Can I use copper fungicides and soaps to treat white spots on parsley leaves?
Copper-based fungicides are manufactured as ready-to-use formulations, dusts, wettable powders, and liquid concentrates. It is effective against downy mildew, powdery mildew or white spots, and various other fungal diseases.
Before using the product, read and follow the manufacturer’s directions on the package label for timing and safety precautions, dosages, and dilution recommendations.
Even though copper-based products are toxic to people, pets, and aquatic organisms, including fish, they are considered safe for birds and bees.
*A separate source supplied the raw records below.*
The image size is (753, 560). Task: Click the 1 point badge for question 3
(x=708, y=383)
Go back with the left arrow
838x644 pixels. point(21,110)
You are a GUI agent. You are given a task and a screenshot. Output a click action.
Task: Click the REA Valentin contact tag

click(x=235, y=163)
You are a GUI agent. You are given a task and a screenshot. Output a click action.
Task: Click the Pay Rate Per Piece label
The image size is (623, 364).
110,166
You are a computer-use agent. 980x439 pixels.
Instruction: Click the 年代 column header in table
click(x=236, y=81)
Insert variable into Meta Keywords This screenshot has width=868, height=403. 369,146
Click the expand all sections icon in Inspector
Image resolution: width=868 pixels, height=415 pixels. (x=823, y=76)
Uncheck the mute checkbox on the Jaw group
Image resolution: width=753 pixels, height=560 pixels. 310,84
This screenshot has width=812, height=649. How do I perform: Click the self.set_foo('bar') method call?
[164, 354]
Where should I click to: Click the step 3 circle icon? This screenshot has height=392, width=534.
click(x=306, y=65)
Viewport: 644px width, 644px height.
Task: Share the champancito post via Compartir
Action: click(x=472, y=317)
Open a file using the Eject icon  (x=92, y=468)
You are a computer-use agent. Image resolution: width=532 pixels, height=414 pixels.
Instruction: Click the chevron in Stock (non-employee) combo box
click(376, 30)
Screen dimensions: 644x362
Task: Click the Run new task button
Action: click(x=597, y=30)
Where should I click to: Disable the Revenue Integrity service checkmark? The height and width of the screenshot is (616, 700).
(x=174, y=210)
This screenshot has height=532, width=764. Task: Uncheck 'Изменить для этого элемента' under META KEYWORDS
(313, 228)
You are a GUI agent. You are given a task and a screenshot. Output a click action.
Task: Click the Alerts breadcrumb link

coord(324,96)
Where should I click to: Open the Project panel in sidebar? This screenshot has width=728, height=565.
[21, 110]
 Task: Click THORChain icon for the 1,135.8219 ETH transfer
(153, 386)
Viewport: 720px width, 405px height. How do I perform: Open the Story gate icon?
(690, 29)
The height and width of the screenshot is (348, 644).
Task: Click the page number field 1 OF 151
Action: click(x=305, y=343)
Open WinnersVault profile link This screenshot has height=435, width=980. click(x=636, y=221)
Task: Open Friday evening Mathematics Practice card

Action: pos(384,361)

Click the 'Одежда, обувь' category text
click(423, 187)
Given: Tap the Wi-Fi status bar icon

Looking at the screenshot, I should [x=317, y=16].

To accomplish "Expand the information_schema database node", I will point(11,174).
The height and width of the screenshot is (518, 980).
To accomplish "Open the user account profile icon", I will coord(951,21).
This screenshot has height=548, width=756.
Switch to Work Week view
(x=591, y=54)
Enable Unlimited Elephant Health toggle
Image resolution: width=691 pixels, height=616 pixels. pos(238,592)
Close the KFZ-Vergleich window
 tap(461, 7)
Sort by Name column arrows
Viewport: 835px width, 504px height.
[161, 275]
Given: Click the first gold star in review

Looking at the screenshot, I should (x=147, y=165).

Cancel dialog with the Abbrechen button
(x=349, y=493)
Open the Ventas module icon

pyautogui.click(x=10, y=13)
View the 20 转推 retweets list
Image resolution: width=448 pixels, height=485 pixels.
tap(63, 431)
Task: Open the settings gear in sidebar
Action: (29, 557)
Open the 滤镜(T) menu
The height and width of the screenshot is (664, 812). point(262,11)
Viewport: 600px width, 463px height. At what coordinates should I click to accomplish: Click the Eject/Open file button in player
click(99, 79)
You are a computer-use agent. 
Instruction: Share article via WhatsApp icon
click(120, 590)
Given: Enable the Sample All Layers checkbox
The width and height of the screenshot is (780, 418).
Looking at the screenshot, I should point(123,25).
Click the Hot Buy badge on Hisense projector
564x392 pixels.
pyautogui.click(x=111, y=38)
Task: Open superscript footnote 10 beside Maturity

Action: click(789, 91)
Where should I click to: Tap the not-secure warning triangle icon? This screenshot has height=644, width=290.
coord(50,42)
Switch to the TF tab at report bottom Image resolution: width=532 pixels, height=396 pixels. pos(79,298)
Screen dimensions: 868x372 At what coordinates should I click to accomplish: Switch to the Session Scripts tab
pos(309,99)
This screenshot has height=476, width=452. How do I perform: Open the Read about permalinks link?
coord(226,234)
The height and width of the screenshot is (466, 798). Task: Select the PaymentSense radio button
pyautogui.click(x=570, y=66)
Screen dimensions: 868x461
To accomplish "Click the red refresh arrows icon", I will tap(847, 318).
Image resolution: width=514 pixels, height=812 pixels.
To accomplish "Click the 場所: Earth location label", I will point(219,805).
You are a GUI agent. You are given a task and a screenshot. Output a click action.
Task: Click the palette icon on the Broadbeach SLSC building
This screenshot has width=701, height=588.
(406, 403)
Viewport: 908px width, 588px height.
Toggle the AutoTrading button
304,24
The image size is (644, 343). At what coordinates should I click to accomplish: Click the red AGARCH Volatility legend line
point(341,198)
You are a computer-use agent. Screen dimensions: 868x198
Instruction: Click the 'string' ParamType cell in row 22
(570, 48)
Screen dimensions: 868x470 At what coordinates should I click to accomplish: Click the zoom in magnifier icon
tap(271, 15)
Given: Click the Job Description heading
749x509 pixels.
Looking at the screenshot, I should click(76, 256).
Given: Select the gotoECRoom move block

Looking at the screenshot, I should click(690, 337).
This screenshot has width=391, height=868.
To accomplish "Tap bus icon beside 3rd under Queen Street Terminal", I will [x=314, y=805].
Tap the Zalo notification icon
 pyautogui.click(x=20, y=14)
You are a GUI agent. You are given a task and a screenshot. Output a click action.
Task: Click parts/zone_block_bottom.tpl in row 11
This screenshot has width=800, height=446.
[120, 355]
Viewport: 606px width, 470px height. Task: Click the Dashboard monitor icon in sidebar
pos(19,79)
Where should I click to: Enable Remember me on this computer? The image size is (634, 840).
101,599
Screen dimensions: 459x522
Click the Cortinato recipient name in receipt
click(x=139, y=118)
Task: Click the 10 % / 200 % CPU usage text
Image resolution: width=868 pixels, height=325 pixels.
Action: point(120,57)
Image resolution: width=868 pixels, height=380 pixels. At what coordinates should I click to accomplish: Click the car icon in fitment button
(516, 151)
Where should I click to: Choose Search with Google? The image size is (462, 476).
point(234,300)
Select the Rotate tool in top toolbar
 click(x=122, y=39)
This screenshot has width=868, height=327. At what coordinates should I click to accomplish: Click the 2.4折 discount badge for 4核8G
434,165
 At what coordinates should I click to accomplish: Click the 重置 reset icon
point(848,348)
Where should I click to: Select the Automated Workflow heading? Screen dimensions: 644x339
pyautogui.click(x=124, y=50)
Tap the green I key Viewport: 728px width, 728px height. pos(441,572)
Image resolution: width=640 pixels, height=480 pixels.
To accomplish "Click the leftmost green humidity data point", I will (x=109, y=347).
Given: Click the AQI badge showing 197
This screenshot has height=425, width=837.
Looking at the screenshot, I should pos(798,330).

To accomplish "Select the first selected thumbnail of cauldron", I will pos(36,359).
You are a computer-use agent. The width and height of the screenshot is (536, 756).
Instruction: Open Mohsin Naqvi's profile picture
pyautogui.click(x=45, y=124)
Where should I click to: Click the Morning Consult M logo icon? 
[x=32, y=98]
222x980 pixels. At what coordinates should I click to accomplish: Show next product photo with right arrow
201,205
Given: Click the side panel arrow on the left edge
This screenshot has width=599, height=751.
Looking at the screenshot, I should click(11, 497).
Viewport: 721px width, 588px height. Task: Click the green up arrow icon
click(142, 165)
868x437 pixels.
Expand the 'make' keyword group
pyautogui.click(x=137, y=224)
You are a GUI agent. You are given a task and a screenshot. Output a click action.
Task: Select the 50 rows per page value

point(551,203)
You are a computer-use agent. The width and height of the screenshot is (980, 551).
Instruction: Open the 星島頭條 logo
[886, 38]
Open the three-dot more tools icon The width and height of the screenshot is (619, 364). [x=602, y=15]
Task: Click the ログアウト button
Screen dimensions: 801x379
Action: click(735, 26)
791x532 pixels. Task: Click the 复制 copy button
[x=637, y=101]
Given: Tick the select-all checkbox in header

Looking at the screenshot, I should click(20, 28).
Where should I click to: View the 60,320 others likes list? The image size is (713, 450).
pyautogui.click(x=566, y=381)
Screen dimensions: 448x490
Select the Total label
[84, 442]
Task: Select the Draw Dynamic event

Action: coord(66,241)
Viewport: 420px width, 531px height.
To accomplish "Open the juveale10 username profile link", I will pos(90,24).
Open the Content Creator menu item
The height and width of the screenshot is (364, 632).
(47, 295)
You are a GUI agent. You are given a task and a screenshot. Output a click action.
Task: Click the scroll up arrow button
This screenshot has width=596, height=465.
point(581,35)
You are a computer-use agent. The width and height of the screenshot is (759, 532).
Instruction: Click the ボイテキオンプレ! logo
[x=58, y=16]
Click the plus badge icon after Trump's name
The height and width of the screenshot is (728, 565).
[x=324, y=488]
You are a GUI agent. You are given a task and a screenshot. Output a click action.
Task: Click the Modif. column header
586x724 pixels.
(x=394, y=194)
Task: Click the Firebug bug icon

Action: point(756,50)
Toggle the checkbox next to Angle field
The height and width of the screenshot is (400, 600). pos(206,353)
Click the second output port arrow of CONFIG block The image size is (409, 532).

Unfortunately, over time, copper can accumulate in the soil to levels that may damage the roots of your parsleys.
Is it safe to eat parsley with white spots?
Avoid eating parsley using the leaves if you notice white spots or other fungal or bacterial infections.
Parsley is a sensitive plant, and improper care could result in white spots on parsley leaves. But where do white spots come from on parsley leaves?
The white spots on parsley leaves are caused by fungi such as powdery mildew and downy mildew. Both of these fungal infections result in white spots on parsley leaves.
In addition to powdery mildew and downy mildew, white spots can be caused by the following:
- Bacterial infection – These microscopic organisms rapidly divide in cold, humid conditions. A bacterial infection can inhibit growth.
- Pests – Pests such as thrips, whitefly, and aphids attack parsley. As a result, white spots appear on parsley leaves.
- Celery mosaic virus – This virus produces white circles that may look like white spots on parsley leaves. Celery mosaic virus could severely affect the development of your parsley.
- Saline soil and hard water – Water that includes magnesium sulfates, sodium chloride, calcium bicarbonate, and magnesium carbonates could cause white chalky deposits on parsley leaves. The white deposits form as the water evaporates, and the high salt content remains on the parsley leaves.